## [EXERCISE TASK]
Please count the lines in the entries below that contain the word "Expand", and give only that number.
----
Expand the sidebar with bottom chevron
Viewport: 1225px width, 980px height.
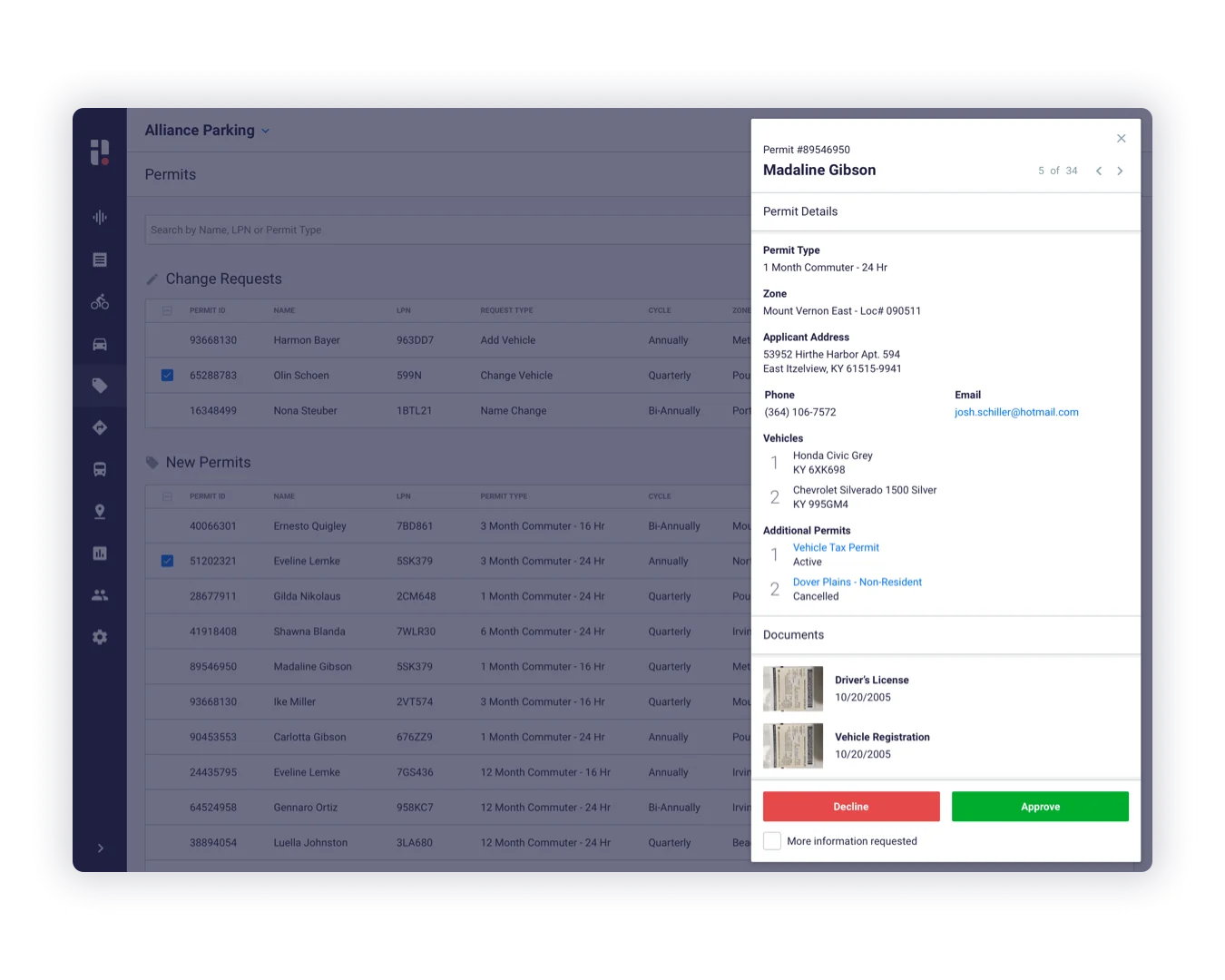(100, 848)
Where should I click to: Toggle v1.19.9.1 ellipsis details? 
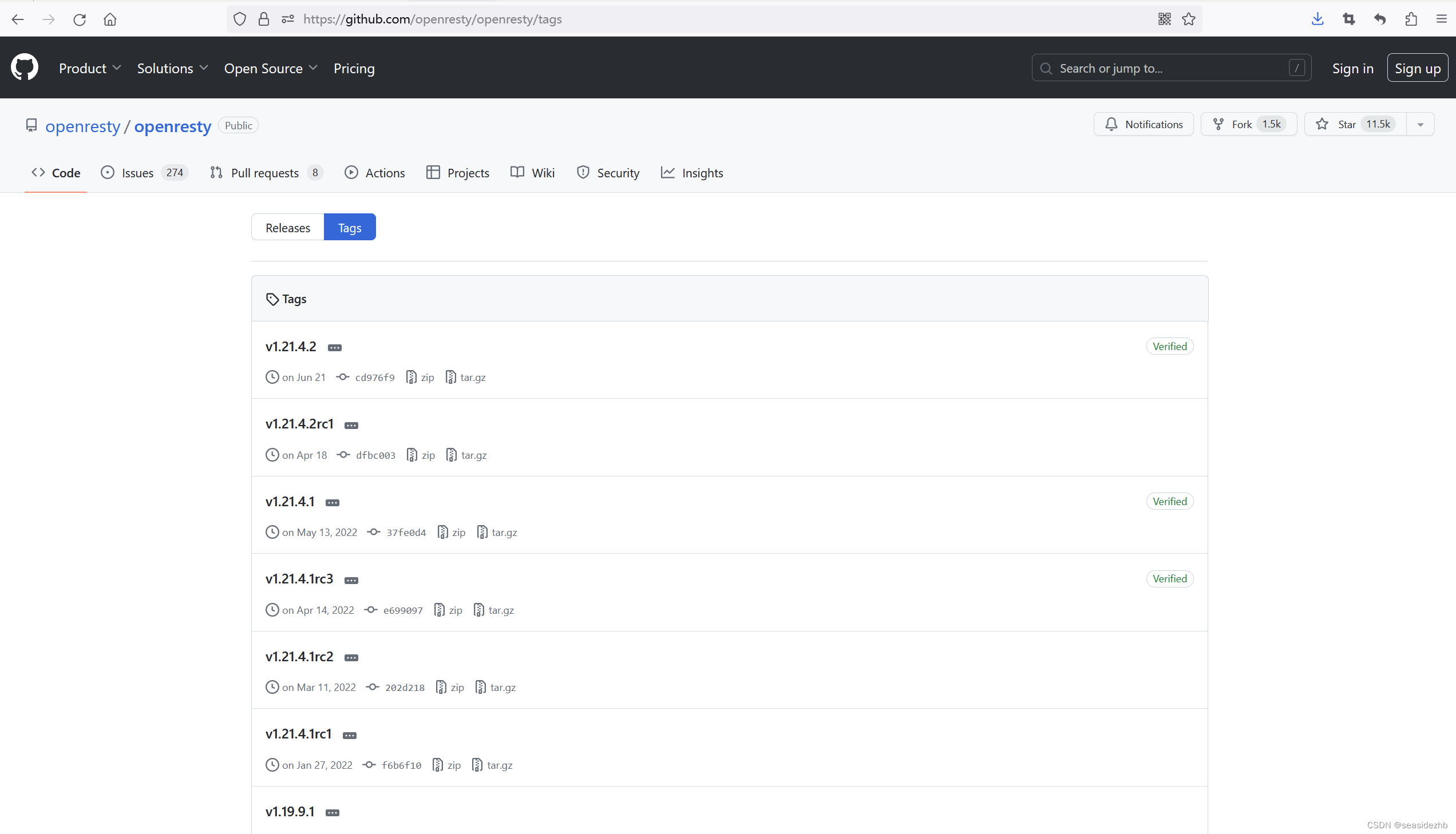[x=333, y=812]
----
## [ANSWER TO THIS PROBLEM]
1